Abstract Body: Background: In-stent restenosis (ISR) and re-thrombosis (RT) are pathological processes that develop after venous stenting, leading to late stent failure. Currently, post-stenting medical management primarily targets the coagulation cascade, but neglects to address associated inflammation subsequent vascular fibrosis, which are linked to the interactions between venous endothelial cells and immune cells.
Objective: To determine cell-specific gene expression profiles that contribute to venous stent failure.

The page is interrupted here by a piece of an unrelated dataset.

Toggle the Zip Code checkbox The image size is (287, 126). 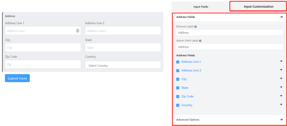coord(178,97)
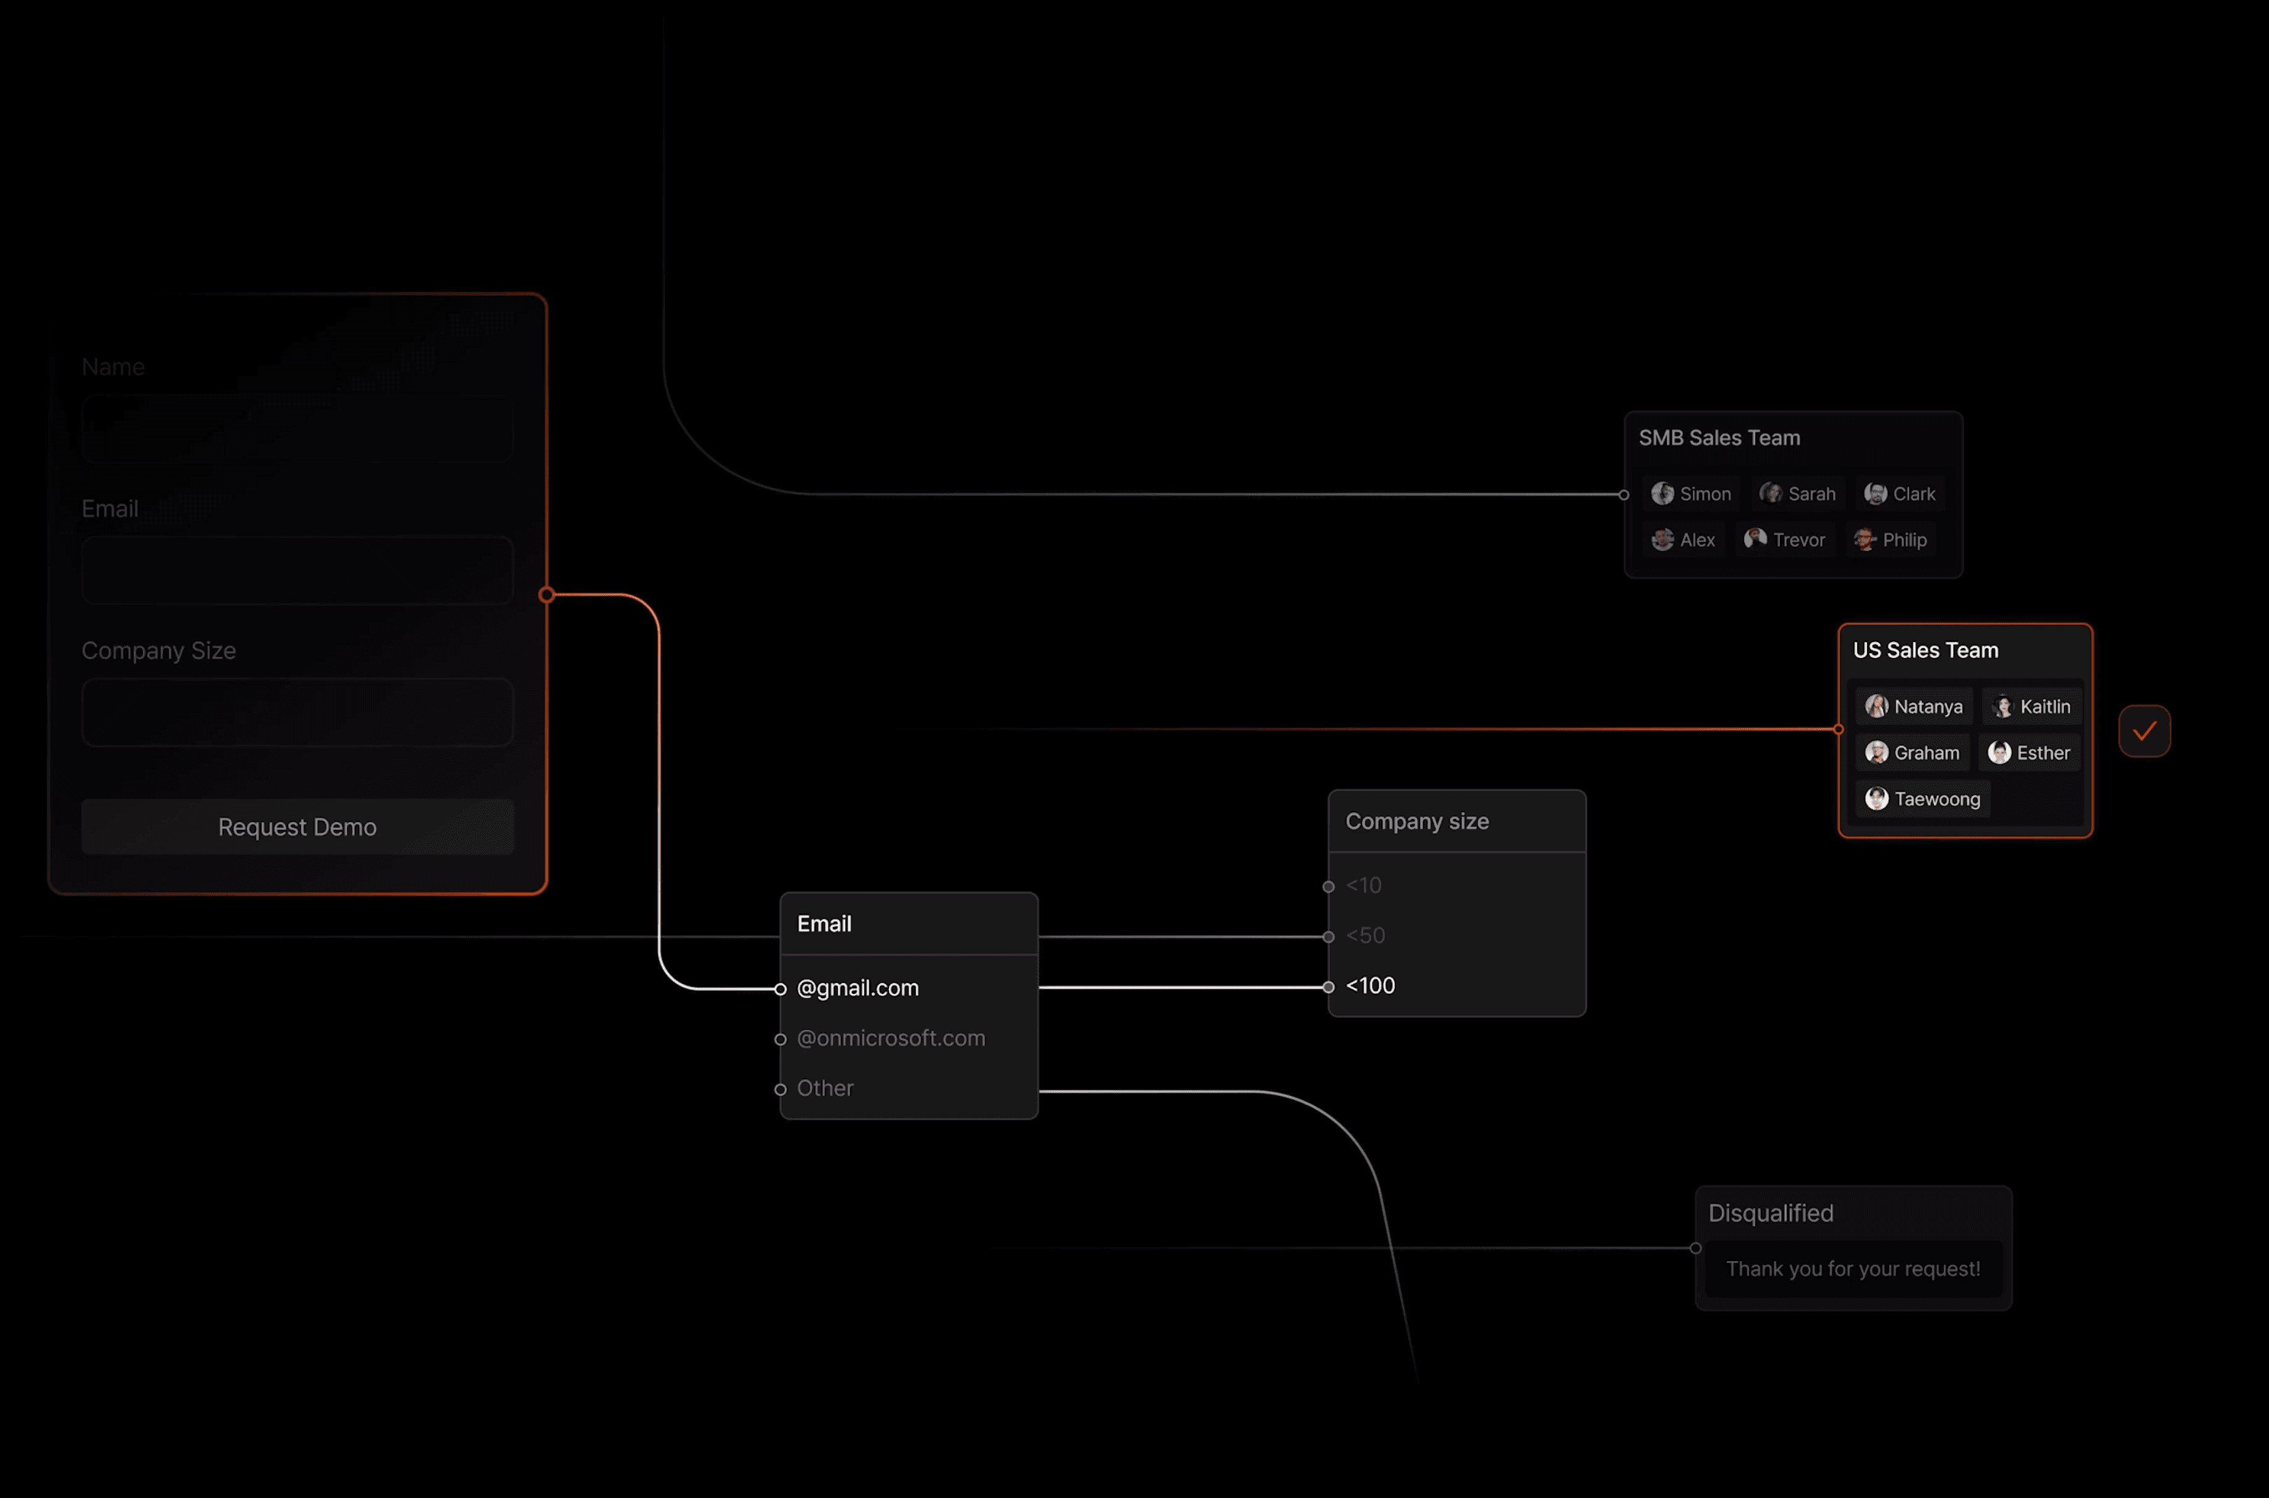Click the form's orange output connector dot

click(546, 595)
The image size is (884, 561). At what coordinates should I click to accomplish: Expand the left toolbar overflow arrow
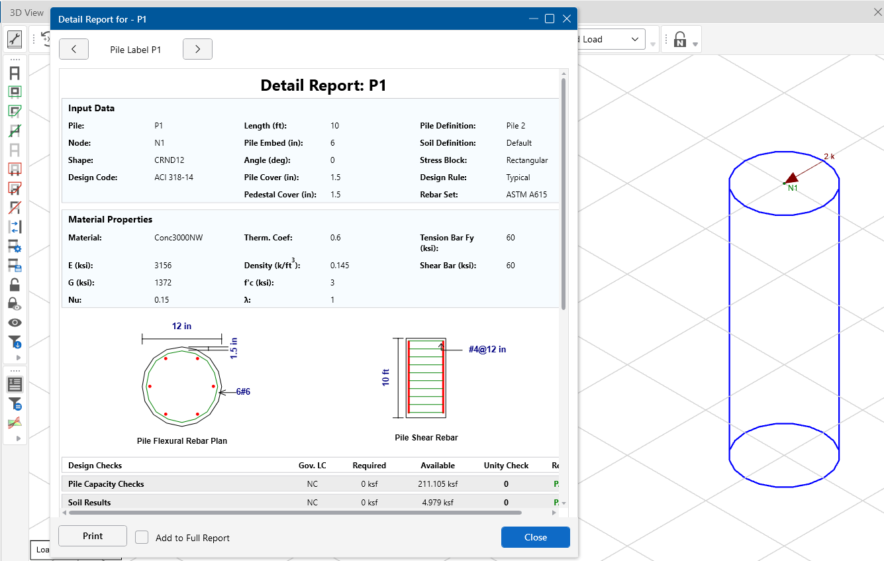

Methods: We performed single-cell RNA sequencing (scRNA-seq) analysis of native femoral veins and stent acute RT and ISR, characterized by old thrombus/diffuse intimal thickening (DIT). Selected specific cell-expression profiles were confirmed using immunohistochemistry (IHC).
Results: Using scRNA-seq, we identified the cell landscape in human deep veins and RT and ISR processes. Clustering analysis of transcriptional profiles identified 12 cell lineages using SingleR, Further sub-clustering of the main cell clusters identified 6 endothelial (mature venous endothelial cells/EC: EPHB4+ NR2F2+, Inflammatory EC: SELE+ ICAM1+ VCAM1+), 3 vascular smooth muscle (VSMC) (Contractile: SPEG+ SMTN+, Synthetic/Transitioning VSMC: ACTA2+ TAGLN+, and Fibroblast-like: SERPINE1+, DUSP6+), 4 fibroblast (Inflammatory: NLRP3+, MRC1+, Matrix-producing: MMP2+ COL1A1+, Senescent: DEPP1+ CCL2+), and 5 monocyte/macrophage (Mo/MΦ) subpopulations. The cellular composition reverted to primarily vascular structural cells in ISR compared to circulating cells in RT. Gene enrichment analysis on VECs and VSMCs subsets identified inflammation, hypoxia, and PI3K-Akt-mTOR as common upregulated pathways in both RT and ISR. Figure 1. A-F.
Conclusions: A single-cell analysis of native deep veins, RT, and ISR reveal how the gene expression landscape is altered in these pathologic processes, providing a cell specific transcriptomic map to nominate causal target genes.